GOAL OF THE EXERCISE:
Below are entries; work out how many of their lines include the string "arrow", and reply with the number only.

GIVEN RECORDS:
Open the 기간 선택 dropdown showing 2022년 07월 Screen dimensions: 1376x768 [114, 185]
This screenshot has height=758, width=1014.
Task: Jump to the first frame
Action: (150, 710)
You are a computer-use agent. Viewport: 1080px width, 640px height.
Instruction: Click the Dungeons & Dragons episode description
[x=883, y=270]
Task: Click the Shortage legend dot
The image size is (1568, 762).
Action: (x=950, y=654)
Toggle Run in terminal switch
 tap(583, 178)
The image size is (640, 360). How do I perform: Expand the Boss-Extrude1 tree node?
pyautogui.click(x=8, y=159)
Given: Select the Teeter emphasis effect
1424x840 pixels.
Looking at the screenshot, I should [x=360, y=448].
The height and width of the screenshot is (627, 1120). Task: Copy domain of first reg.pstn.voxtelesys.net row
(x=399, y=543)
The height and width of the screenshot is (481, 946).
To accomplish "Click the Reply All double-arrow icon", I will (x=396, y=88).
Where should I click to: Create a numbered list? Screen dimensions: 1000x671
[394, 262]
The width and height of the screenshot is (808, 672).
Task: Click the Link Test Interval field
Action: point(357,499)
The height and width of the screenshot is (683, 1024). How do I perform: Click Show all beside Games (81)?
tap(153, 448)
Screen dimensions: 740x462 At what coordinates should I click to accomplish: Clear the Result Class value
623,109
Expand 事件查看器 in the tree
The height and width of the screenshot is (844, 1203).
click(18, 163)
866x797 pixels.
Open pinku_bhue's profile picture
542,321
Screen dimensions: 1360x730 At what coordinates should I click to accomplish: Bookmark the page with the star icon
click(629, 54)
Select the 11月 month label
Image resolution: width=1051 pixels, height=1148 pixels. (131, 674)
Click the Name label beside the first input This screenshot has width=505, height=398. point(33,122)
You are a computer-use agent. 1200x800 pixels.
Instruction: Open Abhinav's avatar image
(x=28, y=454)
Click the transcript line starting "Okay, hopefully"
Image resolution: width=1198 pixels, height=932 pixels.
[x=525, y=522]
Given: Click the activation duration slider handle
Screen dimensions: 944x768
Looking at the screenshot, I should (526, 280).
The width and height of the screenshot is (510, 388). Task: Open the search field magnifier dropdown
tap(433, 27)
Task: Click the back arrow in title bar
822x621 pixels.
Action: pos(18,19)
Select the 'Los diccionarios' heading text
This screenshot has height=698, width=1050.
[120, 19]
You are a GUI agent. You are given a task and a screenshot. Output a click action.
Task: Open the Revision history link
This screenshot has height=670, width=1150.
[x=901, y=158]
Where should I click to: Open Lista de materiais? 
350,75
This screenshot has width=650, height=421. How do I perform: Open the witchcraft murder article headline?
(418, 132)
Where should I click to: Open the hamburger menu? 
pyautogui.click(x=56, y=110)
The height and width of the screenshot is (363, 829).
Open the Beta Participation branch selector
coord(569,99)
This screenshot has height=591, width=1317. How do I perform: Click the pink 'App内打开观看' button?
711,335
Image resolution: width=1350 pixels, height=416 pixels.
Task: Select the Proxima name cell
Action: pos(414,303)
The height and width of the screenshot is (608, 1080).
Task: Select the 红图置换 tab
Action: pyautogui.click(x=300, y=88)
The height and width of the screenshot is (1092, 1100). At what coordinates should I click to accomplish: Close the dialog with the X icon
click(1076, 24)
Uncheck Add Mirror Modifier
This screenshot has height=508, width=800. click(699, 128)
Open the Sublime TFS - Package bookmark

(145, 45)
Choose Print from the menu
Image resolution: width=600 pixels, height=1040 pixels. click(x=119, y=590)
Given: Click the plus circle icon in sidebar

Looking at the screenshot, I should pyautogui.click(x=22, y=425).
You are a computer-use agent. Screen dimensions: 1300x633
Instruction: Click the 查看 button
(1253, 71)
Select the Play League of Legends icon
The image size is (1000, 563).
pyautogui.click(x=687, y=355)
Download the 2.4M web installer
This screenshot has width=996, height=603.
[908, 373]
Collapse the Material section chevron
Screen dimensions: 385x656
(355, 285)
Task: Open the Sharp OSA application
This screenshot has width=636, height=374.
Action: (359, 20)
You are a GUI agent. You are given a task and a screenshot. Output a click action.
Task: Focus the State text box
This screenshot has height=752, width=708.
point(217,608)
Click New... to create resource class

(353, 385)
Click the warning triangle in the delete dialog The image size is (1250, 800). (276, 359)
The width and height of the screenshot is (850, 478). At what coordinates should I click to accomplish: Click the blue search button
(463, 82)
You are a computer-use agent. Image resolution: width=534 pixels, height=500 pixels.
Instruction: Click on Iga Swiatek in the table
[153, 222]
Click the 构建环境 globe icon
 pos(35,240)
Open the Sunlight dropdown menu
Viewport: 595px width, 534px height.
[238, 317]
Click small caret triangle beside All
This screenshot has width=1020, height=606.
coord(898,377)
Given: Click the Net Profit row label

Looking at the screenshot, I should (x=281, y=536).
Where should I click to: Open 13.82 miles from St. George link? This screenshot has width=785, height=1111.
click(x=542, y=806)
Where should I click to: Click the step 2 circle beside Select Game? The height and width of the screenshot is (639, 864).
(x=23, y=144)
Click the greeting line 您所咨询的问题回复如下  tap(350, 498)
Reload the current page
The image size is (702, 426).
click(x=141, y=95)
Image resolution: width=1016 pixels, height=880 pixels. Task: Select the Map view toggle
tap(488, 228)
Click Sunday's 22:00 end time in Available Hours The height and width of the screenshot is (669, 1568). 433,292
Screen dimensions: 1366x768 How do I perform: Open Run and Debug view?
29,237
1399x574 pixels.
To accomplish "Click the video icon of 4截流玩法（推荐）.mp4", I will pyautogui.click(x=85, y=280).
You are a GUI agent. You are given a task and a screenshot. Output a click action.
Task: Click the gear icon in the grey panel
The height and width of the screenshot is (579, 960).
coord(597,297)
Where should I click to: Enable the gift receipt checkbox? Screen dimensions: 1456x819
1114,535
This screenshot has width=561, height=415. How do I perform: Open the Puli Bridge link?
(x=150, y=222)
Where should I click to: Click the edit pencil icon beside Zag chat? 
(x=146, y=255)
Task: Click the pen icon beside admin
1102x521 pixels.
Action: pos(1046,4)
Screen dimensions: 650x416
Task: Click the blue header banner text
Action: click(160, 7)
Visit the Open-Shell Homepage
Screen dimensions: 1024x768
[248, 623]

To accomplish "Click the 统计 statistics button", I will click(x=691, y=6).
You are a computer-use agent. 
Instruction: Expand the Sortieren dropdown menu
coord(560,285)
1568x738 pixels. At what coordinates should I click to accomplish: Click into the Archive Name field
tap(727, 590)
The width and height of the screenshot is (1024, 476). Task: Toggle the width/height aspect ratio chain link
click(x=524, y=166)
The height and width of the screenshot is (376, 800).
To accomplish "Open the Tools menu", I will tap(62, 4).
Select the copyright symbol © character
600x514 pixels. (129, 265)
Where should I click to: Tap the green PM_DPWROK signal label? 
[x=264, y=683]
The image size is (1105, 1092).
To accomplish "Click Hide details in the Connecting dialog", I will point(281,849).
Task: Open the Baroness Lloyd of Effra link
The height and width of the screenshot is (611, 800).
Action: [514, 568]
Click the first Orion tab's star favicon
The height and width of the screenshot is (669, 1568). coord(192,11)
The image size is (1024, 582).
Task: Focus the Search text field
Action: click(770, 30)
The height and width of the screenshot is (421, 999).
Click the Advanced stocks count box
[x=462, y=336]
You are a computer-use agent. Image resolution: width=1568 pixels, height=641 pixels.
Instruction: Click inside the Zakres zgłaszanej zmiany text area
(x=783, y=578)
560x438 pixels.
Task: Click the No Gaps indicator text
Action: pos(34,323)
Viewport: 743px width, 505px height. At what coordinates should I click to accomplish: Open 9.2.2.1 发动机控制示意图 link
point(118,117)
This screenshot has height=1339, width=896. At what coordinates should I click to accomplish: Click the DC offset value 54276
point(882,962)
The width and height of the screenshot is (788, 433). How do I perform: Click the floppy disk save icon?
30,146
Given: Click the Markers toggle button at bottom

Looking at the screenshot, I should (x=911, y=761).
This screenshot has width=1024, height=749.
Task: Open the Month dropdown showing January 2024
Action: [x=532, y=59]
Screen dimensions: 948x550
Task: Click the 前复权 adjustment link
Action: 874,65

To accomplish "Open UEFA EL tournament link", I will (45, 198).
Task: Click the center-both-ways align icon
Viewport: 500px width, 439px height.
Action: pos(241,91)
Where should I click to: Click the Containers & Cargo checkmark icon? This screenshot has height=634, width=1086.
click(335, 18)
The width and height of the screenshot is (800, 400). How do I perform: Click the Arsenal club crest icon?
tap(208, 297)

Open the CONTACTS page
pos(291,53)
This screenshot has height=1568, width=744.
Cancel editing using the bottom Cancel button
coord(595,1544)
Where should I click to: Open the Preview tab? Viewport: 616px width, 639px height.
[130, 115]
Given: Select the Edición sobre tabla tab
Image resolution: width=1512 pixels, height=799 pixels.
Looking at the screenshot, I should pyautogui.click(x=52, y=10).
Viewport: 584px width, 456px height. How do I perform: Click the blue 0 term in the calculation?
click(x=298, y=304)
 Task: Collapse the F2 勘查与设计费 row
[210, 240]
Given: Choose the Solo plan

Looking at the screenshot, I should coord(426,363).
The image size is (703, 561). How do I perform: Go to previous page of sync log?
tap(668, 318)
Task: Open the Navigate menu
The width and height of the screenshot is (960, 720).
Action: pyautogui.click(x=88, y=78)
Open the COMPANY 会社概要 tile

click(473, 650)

RESPONSE:
2